We’re told that the IPLO was born out of a split in the INLA, when the reality is that the two of the three factions which made up the IPLO had been kicked out of the INLA years before, while the third had gone on its merry way at the end of 1986 and the reality that the leading military figure from the Flynn faction and the head of the “Revolutionary Command faction” which went into forming the IPLO immediately took positions of prominence in the Provisional IRA after the IPLO leader Steenson was killed by the INLA, providing additional evidence to support the view that the IPLO was largely a creation of the PIRA, intended to remove its competition on the Left, having just jettisoned their opposition on the Right through the 1986 RSF split.
The point is that Irish republican history, much like history in general, is essentially the story as seen by those who came through a given period on top and no matter how often a given perspective has been asserted, some critical thinking is required to assess whether this ‘received truth’ is accurate, or a mythology whose perpetuation is useful to the counter-revolutionary forces at work within the arena.
Many have come to accept as historically accurate the claim that upon joining the forces of the Irish Volunteers and the ICA on Easter Monday 1916, both organizations were liquidated into a single Irish Republican Army. It must be acknowledged that this view is supported by a statement of Connolly that, “From the moment the first shot is fired there will be no longer Volunteers or Citizen Army but only the Army of the IrishRepublic.” However, we cannot ignore that this is directly countered by his words to the members of the ICA on Easter Monday to hang on to their guns, because, were the Rising successful, they would very likely need them against the Volunteers in its aftermath. Accordingly, the much repeated words of Connolly must be read within their context—Connolly was a propagandist and was no doubt seeking to ensure an advantage by publicly proclaiming unity of their forces; but he was also a shrewd tactician and his words spoken privately to his own forces cannot be easily dismissed.

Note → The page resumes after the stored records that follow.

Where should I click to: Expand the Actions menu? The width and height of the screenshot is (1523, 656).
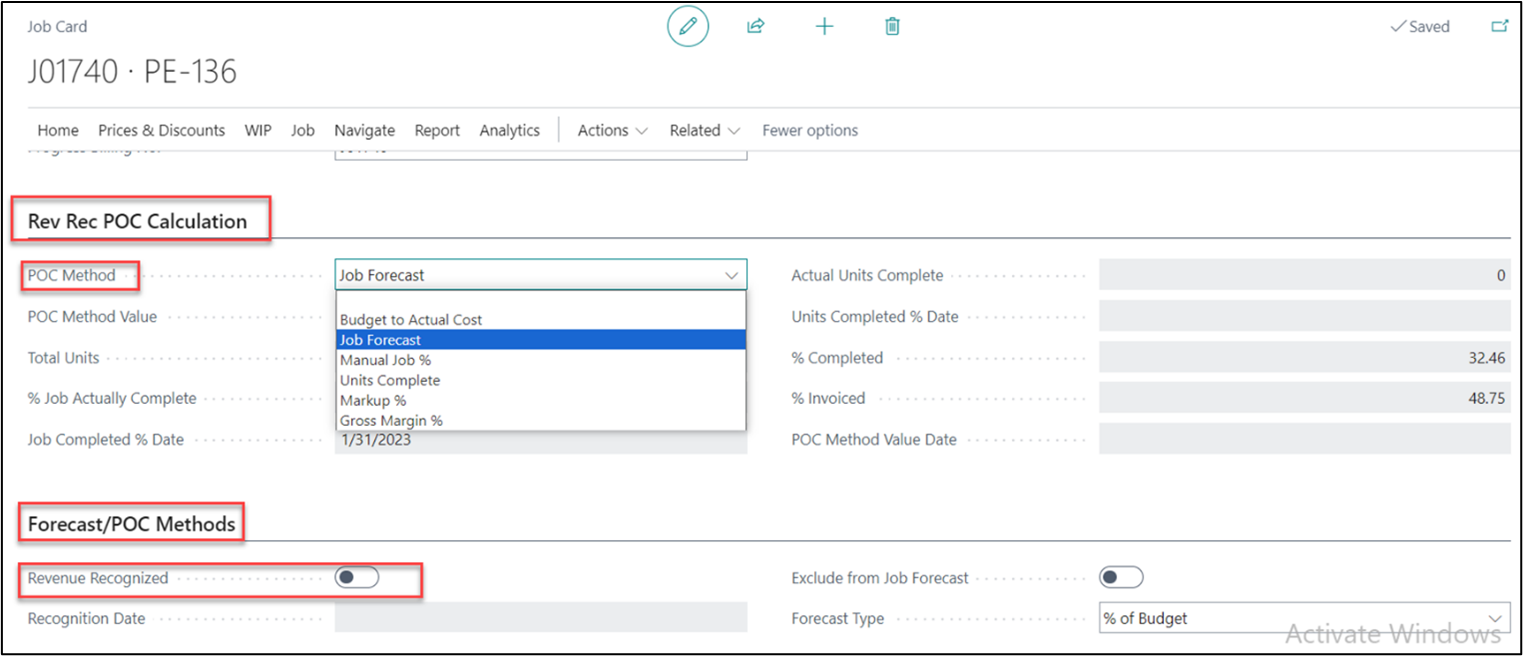[x=612, y=130]
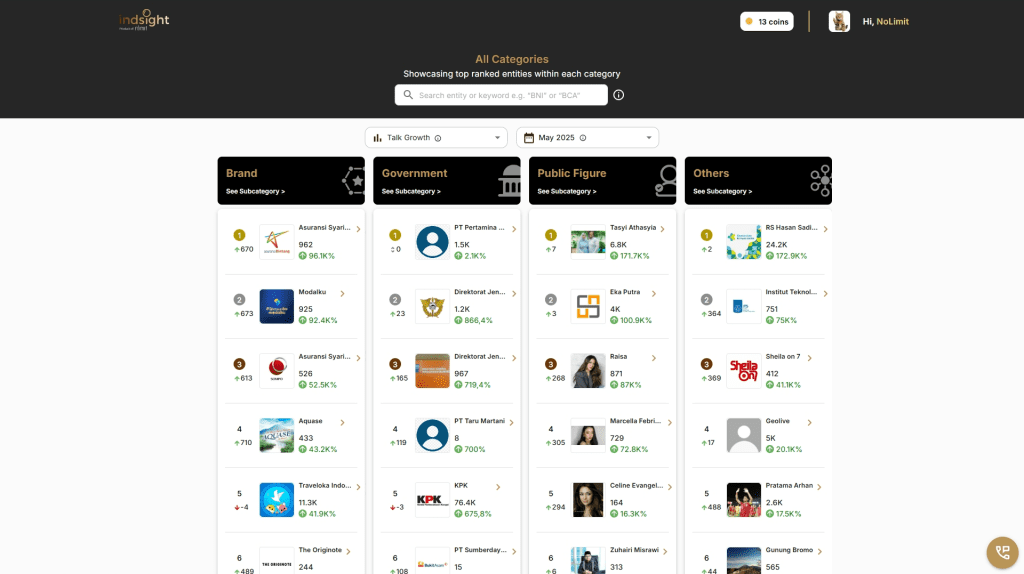Select the Traveloka logo thumbnail
This screenshot has height=574, width=1024.
[x=276, y=500]
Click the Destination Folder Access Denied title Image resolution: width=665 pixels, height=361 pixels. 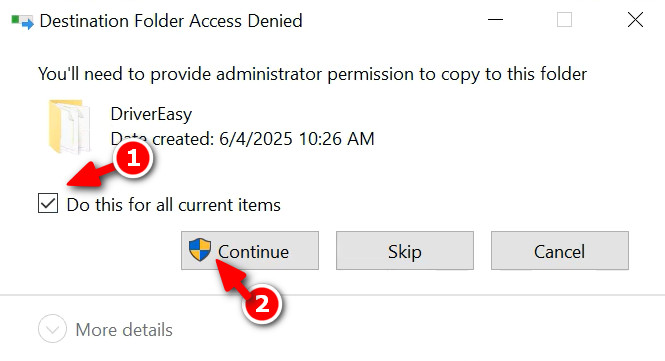171,21
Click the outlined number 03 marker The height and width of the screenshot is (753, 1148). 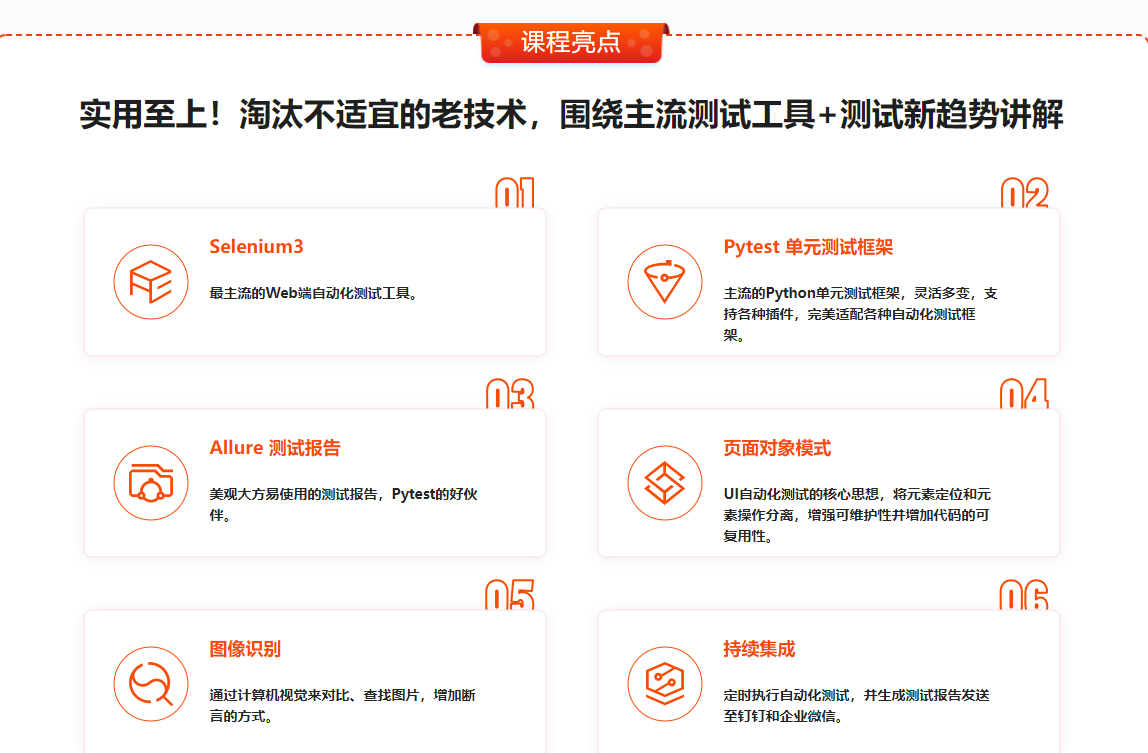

There is, however, no indication in any of Connolly’s writings to reflect that he perceived the cooperation of the two paramilitary organizations in the Easter Rising to be anything other than that, cooperation of two, distinct paramilitary bodies. Were the two organizations merged into a single organization, there could be no evidence of a continued independent existence of the ICA following the defeat of the Easter Rising, but this is not the case.
There are a number of sources that make plain that the ICA continued to exist as a distinct paramilitary body into the 1920s, and as late as 1935 we find in a letter from Ken Johnstone to Leon Trotsky a report on a meeting between C.L.R. James and Nora Connolly O Brien and the prospects for a Trotskyist party being formed in Ireland the following description of the ICA:
Last week, Com[rade C.L.R] James had the opportunity of speaking in Dublin, where he met Mrs Connolly O'Brien, daughter of the Irish Revolutionary, James Connolly who was executed in 1916 by the English. He succeeded in having Mrs O'Brien speak to the MG when she was here this week, on the Irish movement, and at the same time, Comrade Robertson pressed her to establish regular connections with our movement. She is on the General Council of the Irish Citizen's Army, a military working class organisation founded by Connolly at the time of the 1913-14 Transport Strike in Dublin. This army has continued to exist, functioning in strikes and in organising work among the Irish workers and poor farmers. Its basis is the struggle for Political and Economic Freedom in Ireland, that is, the linking up of the republican national movement with the struggle for socialism.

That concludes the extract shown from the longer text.